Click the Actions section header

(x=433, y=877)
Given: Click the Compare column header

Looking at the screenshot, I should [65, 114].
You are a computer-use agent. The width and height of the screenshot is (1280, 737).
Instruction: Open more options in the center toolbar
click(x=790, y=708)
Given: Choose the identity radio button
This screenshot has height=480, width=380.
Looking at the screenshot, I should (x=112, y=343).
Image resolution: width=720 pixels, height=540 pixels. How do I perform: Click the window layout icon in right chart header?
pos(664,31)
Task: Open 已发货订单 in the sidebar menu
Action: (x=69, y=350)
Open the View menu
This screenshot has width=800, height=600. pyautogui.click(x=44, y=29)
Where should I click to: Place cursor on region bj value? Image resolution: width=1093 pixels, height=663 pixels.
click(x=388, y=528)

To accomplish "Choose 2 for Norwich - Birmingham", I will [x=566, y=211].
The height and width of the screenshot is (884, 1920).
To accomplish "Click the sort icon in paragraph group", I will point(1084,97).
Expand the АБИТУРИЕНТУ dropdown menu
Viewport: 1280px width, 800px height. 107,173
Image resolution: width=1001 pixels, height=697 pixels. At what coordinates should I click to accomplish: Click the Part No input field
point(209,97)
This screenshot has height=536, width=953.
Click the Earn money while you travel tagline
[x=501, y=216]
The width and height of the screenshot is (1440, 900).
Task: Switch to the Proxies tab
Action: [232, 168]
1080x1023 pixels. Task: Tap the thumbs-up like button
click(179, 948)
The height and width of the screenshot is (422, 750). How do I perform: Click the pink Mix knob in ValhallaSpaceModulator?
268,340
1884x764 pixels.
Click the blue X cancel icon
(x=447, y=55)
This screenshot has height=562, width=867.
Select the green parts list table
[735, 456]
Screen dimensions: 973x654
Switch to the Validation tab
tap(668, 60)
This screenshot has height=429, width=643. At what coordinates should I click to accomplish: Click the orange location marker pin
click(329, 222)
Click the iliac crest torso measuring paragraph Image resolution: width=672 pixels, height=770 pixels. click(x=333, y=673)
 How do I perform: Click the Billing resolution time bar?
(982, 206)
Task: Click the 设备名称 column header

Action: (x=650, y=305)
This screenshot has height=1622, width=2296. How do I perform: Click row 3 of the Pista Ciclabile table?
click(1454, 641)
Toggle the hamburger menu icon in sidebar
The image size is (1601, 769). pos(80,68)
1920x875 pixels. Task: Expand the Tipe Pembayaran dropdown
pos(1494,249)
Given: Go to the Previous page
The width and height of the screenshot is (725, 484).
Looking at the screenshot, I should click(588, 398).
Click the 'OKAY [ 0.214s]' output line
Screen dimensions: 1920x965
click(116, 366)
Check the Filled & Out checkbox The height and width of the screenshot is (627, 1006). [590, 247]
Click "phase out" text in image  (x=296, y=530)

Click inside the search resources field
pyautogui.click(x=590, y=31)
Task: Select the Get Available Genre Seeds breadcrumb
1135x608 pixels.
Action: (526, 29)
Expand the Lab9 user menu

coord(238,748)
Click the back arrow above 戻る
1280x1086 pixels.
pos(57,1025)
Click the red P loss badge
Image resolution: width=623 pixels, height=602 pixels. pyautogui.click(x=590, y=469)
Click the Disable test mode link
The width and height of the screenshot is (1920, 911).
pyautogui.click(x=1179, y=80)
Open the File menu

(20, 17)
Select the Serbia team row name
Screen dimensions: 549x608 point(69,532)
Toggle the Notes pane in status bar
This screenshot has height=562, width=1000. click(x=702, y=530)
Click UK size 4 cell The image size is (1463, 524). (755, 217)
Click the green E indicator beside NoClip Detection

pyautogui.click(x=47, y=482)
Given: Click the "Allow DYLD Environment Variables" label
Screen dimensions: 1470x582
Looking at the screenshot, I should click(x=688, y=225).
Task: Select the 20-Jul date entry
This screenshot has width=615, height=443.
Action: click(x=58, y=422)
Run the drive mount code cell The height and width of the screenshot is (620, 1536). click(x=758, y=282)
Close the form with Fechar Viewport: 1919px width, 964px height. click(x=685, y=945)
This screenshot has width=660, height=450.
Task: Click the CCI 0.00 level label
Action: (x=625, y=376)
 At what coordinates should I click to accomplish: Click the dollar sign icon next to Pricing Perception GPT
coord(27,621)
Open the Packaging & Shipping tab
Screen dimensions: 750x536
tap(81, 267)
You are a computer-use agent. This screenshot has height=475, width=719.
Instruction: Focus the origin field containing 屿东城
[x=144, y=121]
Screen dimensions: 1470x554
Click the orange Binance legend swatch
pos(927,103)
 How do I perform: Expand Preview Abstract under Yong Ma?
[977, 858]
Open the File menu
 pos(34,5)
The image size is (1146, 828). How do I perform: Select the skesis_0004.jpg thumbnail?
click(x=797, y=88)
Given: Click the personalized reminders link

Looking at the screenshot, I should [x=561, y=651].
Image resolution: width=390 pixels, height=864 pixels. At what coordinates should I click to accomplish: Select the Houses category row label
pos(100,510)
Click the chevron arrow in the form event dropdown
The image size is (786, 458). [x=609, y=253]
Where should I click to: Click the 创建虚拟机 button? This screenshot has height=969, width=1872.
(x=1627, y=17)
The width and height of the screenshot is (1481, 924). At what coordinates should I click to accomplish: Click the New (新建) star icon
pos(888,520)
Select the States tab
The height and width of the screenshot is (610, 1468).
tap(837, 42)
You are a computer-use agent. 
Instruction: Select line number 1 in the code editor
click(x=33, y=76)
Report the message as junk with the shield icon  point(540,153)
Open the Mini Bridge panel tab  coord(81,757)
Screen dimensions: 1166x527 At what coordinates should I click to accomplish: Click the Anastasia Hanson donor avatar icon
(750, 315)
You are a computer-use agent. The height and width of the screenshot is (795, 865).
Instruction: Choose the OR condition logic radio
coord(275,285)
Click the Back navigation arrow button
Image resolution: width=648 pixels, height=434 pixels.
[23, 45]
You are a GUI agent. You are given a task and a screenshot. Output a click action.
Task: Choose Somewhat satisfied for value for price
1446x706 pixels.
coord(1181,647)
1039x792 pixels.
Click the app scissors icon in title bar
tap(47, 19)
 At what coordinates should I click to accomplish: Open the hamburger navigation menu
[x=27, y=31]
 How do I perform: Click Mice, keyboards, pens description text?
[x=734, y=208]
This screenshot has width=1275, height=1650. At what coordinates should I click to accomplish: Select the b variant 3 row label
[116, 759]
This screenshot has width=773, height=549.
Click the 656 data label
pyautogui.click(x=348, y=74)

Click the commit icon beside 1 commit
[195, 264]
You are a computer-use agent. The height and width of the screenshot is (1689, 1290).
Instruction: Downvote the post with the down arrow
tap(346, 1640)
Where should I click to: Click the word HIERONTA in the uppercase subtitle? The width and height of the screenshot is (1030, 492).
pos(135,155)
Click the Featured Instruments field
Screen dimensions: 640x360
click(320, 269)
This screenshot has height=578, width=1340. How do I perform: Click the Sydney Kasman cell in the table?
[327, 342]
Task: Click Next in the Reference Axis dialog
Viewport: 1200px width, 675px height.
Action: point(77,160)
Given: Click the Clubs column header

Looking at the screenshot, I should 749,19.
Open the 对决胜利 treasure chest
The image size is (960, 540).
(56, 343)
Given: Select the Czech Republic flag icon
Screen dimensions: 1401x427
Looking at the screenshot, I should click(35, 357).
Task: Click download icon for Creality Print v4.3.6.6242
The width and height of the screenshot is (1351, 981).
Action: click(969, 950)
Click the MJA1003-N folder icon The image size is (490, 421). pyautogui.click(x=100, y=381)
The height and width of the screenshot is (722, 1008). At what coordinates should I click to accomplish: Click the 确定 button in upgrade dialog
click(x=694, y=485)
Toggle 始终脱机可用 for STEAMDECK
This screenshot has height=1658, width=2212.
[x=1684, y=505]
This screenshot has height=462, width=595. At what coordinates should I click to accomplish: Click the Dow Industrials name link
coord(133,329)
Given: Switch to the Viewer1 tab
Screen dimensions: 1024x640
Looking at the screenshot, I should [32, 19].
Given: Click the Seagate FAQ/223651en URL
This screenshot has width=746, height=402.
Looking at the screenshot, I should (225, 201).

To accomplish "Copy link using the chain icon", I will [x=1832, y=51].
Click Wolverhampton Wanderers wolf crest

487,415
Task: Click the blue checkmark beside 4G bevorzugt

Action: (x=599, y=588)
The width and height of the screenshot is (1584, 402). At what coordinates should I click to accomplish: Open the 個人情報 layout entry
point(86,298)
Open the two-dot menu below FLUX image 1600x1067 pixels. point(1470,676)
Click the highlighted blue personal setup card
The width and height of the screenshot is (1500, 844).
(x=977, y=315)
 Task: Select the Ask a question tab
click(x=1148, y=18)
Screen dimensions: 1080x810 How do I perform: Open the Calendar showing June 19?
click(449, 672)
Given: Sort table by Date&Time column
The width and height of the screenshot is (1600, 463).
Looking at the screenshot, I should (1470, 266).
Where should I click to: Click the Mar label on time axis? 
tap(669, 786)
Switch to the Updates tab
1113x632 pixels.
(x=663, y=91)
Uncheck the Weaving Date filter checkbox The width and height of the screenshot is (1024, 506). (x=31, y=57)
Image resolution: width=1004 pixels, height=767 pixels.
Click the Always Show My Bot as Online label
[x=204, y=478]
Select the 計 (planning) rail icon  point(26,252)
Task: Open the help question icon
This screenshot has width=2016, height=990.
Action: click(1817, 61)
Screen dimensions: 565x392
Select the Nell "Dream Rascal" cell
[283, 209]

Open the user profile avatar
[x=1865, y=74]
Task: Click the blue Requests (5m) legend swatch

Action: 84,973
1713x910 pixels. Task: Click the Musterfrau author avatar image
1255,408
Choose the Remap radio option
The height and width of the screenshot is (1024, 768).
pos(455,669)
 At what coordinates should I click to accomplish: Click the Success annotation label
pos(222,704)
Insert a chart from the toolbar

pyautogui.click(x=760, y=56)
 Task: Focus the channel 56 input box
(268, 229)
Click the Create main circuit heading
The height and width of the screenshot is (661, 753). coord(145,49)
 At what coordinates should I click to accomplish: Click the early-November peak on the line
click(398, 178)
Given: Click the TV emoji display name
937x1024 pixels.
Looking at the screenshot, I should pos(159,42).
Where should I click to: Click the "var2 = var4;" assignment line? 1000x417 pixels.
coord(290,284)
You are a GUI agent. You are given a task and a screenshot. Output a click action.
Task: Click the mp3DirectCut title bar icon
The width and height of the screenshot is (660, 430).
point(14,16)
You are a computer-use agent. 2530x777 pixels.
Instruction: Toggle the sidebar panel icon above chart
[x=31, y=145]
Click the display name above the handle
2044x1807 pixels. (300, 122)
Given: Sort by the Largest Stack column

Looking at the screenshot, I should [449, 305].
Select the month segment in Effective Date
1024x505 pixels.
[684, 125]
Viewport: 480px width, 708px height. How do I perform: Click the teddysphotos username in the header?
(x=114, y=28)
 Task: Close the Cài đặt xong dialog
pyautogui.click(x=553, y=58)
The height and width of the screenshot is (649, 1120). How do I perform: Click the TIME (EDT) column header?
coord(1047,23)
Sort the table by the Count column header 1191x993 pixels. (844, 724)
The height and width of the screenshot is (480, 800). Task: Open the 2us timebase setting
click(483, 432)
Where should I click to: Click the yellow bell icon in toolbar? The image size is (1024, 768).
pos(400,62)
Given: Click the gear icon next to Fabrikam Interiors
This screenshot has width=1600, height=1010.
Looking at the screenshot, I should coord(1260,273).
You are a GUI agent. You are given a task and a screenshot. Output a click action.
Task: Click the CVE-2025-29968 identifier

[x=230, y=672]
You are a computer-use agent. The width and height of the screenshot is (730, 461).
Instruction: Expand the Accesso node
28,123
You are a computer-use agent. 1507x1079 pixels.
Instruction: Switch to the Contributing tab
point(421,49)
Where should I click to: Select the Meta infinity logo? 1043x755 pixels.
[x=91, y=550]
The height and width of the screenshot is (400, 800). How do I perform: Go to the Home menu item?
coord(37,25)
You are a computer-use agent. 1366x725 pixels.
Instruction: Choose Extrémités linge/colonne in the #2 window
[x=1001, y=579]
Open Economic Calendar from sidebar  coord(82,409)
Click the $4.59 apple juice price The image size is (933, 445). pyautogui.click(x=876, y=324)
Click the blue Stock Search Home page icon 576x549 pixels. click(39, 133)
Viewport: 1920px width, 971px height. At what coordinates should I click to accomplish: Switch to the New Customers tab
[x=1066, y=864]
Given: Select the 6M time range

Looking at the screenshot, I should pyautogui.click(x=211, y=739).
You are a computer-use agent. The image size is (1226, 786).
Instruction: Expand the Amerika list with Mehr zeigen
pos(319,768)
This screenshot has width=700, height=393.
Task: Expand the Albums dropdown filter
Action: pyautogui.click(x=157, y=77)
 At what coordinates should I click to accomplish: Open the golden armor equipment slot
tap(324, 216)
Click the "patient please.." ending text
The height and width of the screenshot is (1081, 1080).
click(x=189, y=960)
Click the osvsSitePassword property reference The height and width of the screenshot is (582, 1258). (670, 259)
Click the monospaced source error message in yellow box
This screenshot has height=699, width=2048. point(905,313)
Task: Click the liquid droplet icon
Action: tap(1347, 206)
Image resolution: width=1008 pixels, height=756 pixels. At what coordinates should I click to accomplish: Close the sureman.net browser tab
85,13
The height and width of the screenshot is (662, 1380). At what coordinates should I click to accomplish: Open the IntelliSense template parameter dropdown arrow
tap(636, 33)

- [Problem requirements]
If a line in the data above includes the string "checkbox", copy it.

- [Output for this exercise]
Check the Filled & Out checkbox The height and width of the screenshot is (627, 1006). [590, 247]
Uncheck the Weaving Date filter checkbox The width and height of the screenshot is (1024, 506). (x=31, y=57)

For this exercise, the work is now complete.